What the task asks » Transcribe the lines below exactly, beginning with the line that holds "The height and width of the screenshot is (720, 1568)." and ending with the final line, both included. Pictures are to be left out.

─── Data for analysis ───

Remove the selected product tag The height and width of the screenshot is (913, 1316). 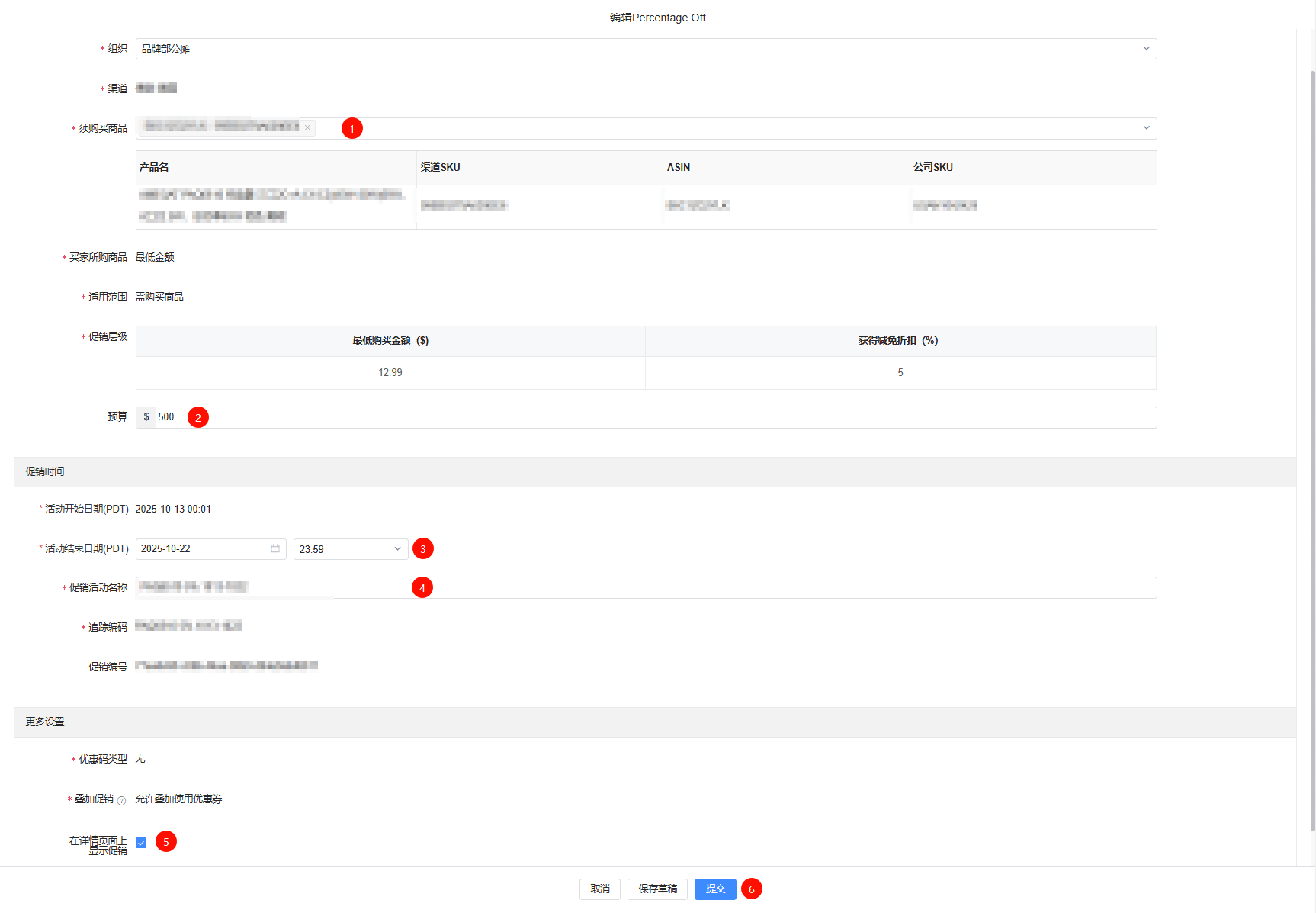[x=307, y=128]
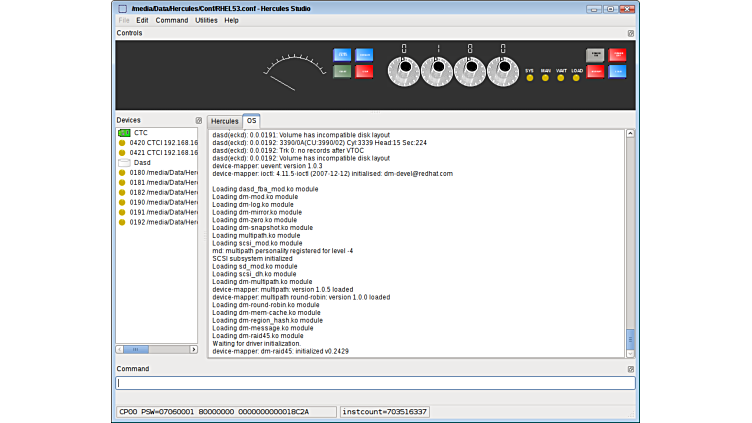Switch to the Hercules tab
The width and height of the screenshot is (752, 423).
224,121
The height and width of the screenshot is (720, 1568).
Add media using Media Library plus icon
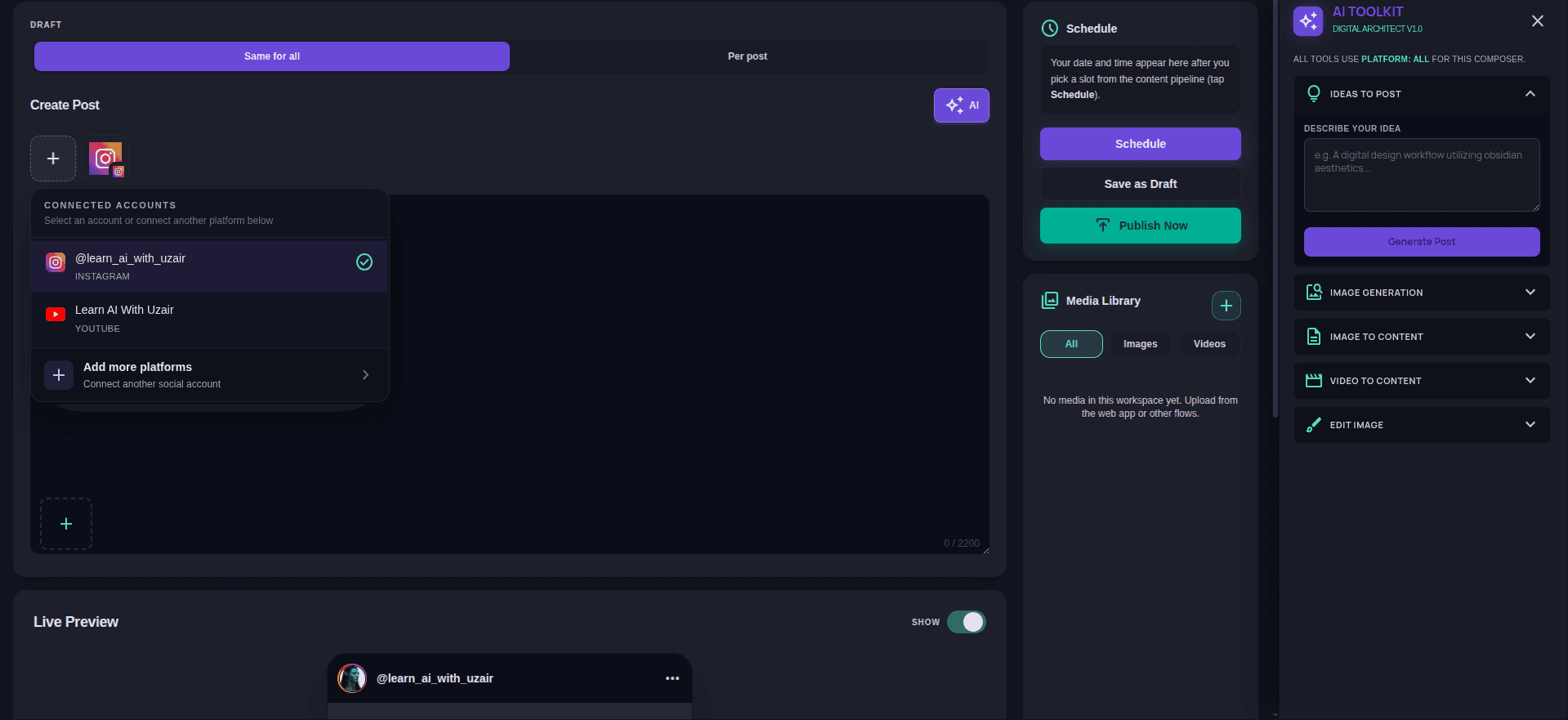[1226, 306]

───

Solution for this task »
The height and width of the screenshot is (720, 1568).
Add media using Media Library plus icon
[1226, 306]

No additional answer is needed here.